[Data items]

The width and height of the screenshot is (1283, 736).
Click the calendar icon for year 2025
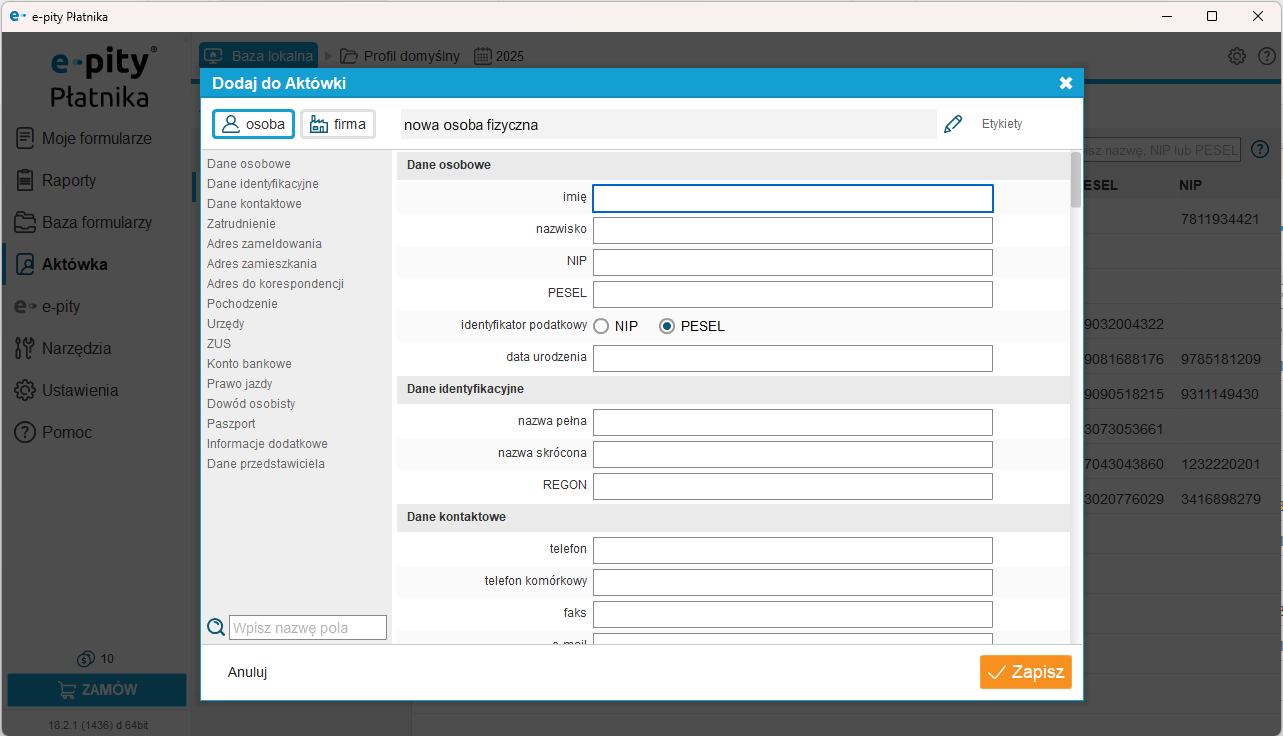(483, 56)
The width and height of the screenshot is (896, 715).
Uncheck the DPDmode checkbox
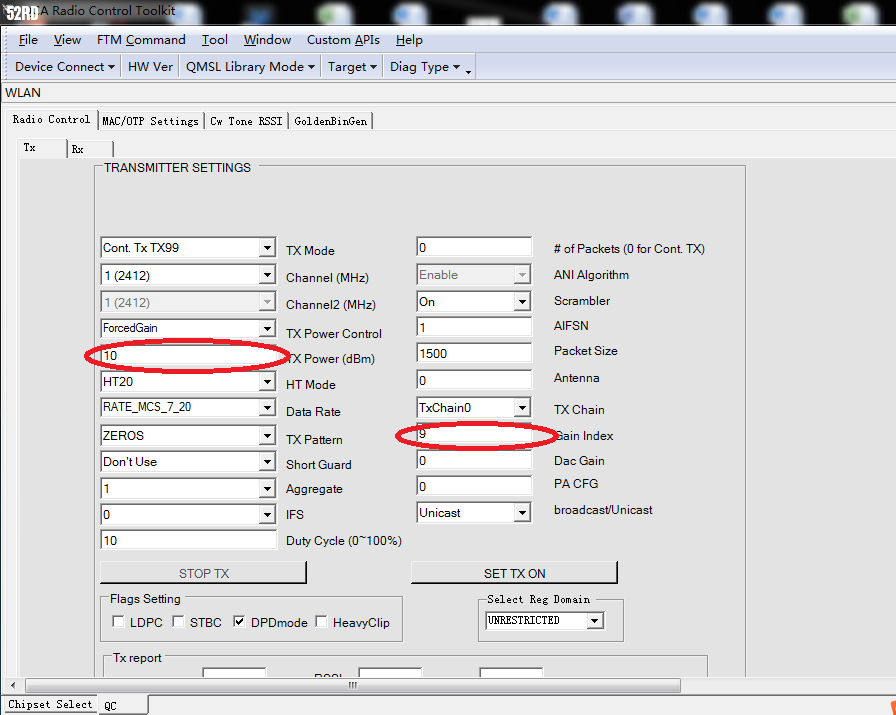tap(239, 622)
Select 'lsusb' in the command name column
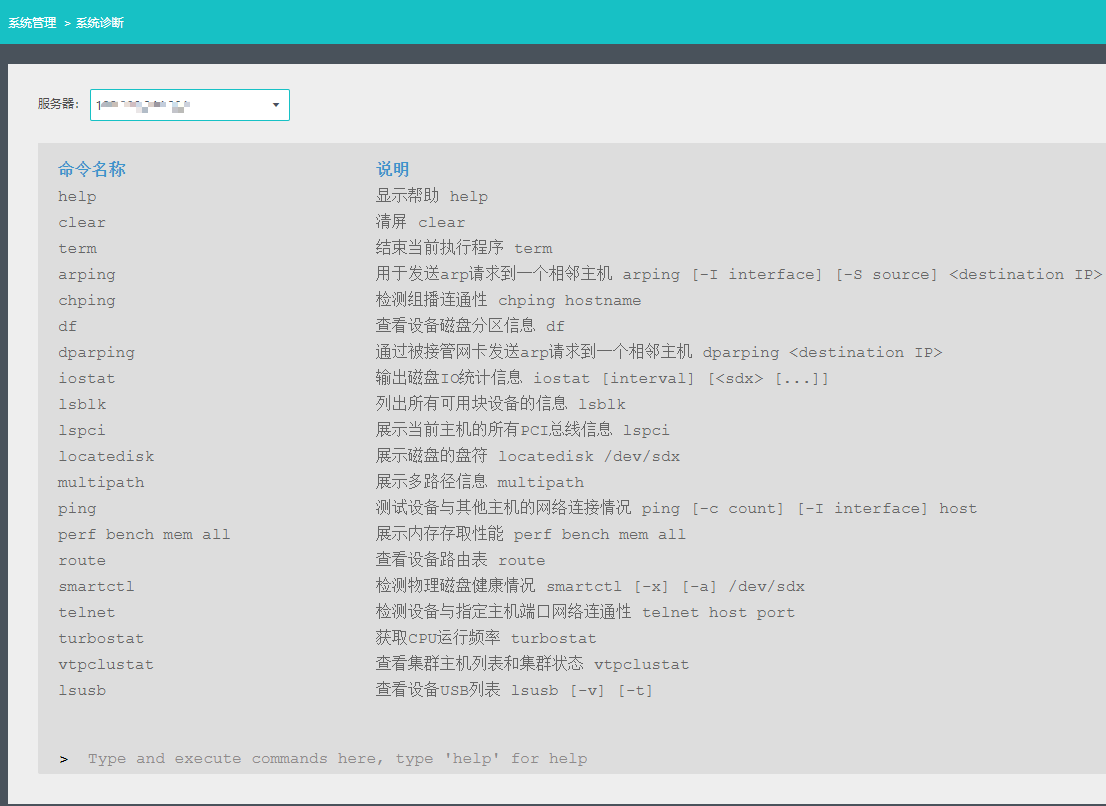 pos(82,691)
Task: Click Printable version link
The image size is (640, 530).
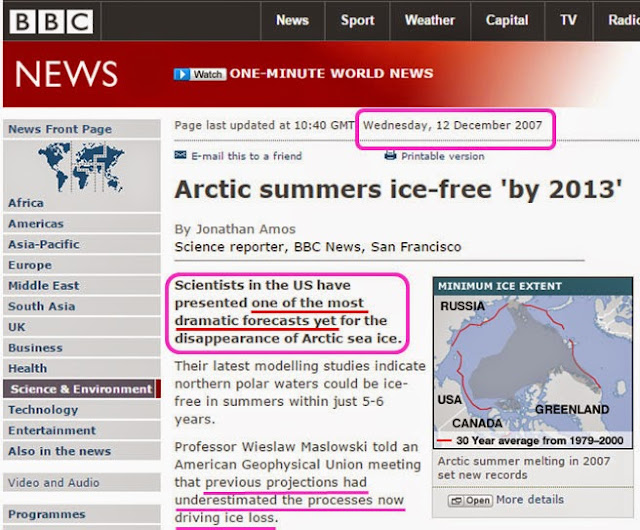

Request >>
Arrange the rows above as a numbered list, omitting any blank lines and excluding the pictures.

Response for this exercise >>
1. The width and height of the screenshot is (1283, 736).
2. Click the calendar icon for year 2025
3. (483, 56)
4. The width and height of the screenshot is (896, 715).
5. Uncheck the DPDmode checkbox
6. tap(239, 622)
7. Select 'lsusb' in the command name column
8.  pos(82,691)
9. Task: Click Printable version link
10. The image size is (640, 530).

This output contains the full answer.